LangStream helps developers bring real-time data into their generative AI applications. By launching elements of the data pipeline using event data, developers can ensure their applications use the latest data in their services rather than relying on stale data. LangStream also allows developers to create and scale applications created in LangChain, by running each task as a microservice that can run and scale up based on demand.
Day 1, day 2 & day 14 development
CassIO is a DataStax project created with Google with the intention of making it easier to integrate the Apache Cassandra database with generative AI tools (such as LangChain and LlamaIndex) so that now, CassIO provides a way to use the scale and performance of Cassandra with generative AI applications, from hosting the transaction data created by applications through to operating as a feature store for predictive AI and now as a vector database. This multi-modal approach means that developers can scale up around data as much as they require.
“LangStream integrates with LLMs from OpenAI, Google Vertex AI and Hugging Face alongside Vector databases like Pinecone and DataStax, plus Python libraries like LangChain and LlamaIndex. What we do with this technology is work with developers to help them work out a) what they want and b) what they need to do in the process of building generative AI with these technologies. Although LangChain came about, it did not provide quite the right guidance on the ‘how factor’ behind how to run an event-driven architecture… and so this is why DataStax developed LangStream,” explained Parkey.
She reminds us that there’s day-1 development, but we need to think about the challenges developers might have in their day-2 deployment scenarios… and we can also think about day-14 when a developer might need to really deconstruct how a piece of technology works in order to really understand its operational style, structure and substance.

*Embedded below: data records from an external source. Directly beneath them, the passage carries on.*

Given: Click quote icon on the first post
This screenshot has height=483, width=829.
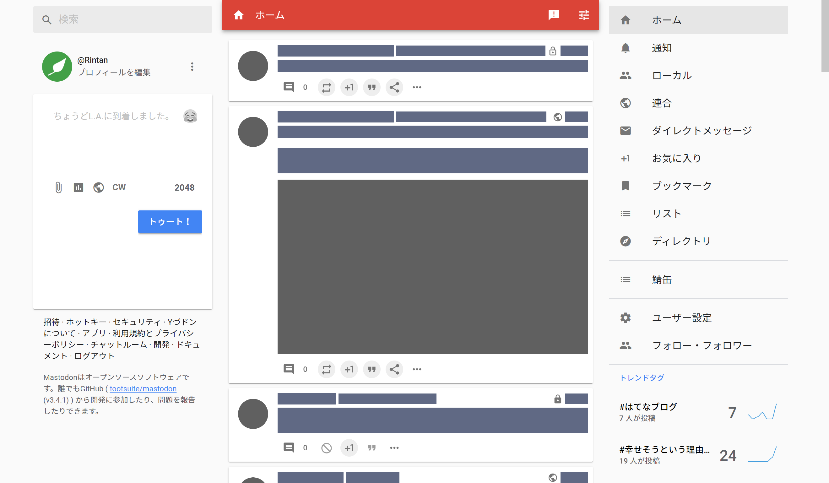Looking at the screenshot, I should click(x=371, y=88).
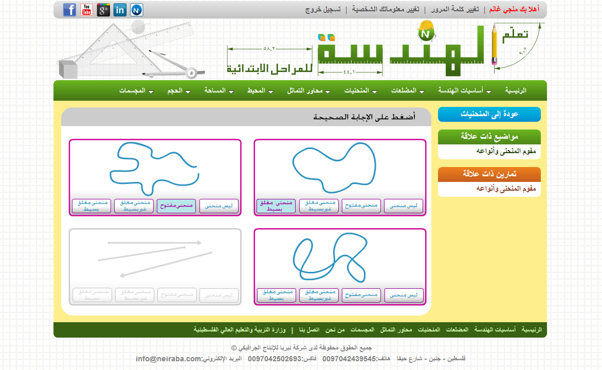This screenshot has width=602, height=370.
Task: Pick 'ليس منحنى' under the simple closed blob curve
Action: 404,206
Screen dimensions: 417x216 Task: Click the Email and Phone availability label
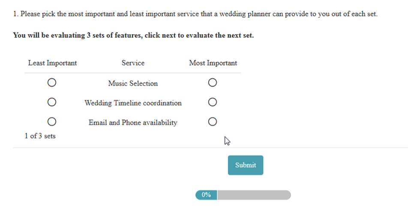pyautogui.click(x=133, y=123)
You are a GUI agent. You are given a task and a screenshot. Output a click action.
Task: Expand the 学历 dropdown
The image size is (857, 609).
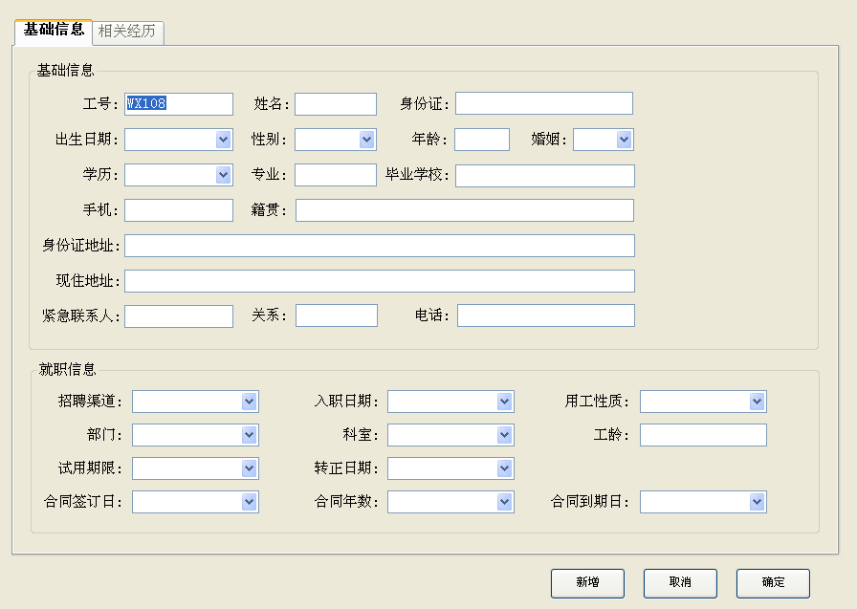(x=223, y=175)
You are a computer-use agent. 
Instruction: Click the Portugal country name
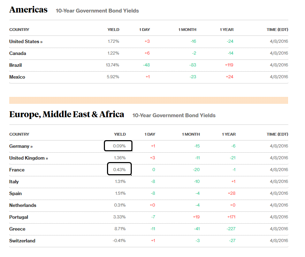pyautogui.click(x=19, y=217)
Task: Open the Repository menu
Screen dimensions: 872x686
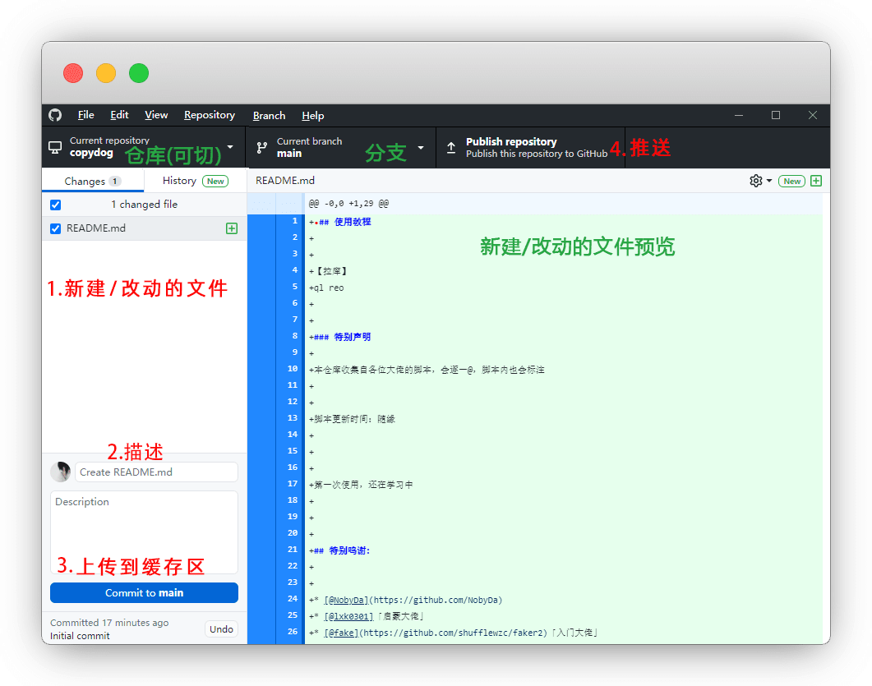Action: click(209, 115)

Explicit & implicit memories
An AI purist and theorist at heart, Parkey clarified the mechanics of human brain memory and understanding before discussing how we might take the basic split that plays out here forward into the way we build our AI architectures. For us humans, there are two core types of memory:
- An explicit memory is a memory of an event, like a birthday.

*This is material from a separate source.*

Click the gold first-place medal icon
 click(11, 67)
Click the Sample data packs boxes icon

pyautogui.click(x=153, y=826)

- An implicit memory is knowledge of a thing, place, entity or whatever.
We can now apply additional implicit knowledge to the data intelligence in a database in order to really understand what is going on. RAG is a form of explicit knowledge because it adds contextual context.
“LangStream integrates LLMs to make that explicit & implicit connection and it might typically combine (let’s say) what could be five LLMs to combine knowledge and understand more of the whole contextual intent behind a query – so, for example, if we wanted to build a new decking section in our back yard or garden, the model could provide a list of equipment and products needed to perform an action like that — and then also accommodate for important governance aspects such as housing regulations and so on,” said Parkey, in a move to give us tangible explanatory context.

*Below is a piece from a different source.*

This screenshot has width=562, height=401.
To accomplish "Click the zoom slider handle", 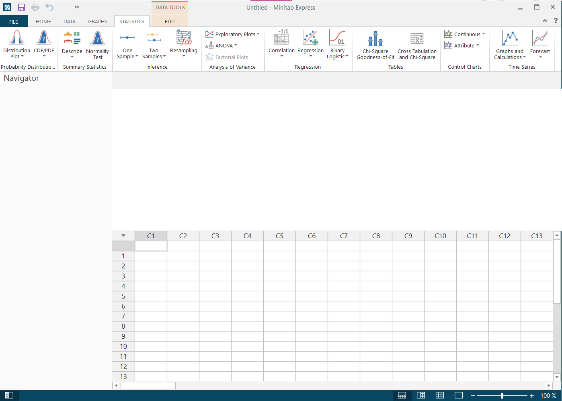I will [x=502, y=396].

These events – and the companies that are ‘brave’ enough to put them on – provide so much more proximity to the ethos, mindset, personality and technical breadth that a company has to offer. When an enterprise software organisation welcomes you into its offices, allows you to walk past its employees at their desks and offers you the chance to eat sandwiches with the staff in the canteen, then anyone fortunate enough to get that experience is able to see how a technology business really works.
It is, if you will, pretty much the opposite of a formalised conference or convention.
Did we eat sandwiches with DataStax? Well no, this was Silicon Valley after all and they’re much too healthy for all those carbs. We had the fish taco salad bowl with extra banana peppers and a blue raspberry sparkling water, obviously. Thanks for opening your doors and for your openness DataStax, we feel we know you better now.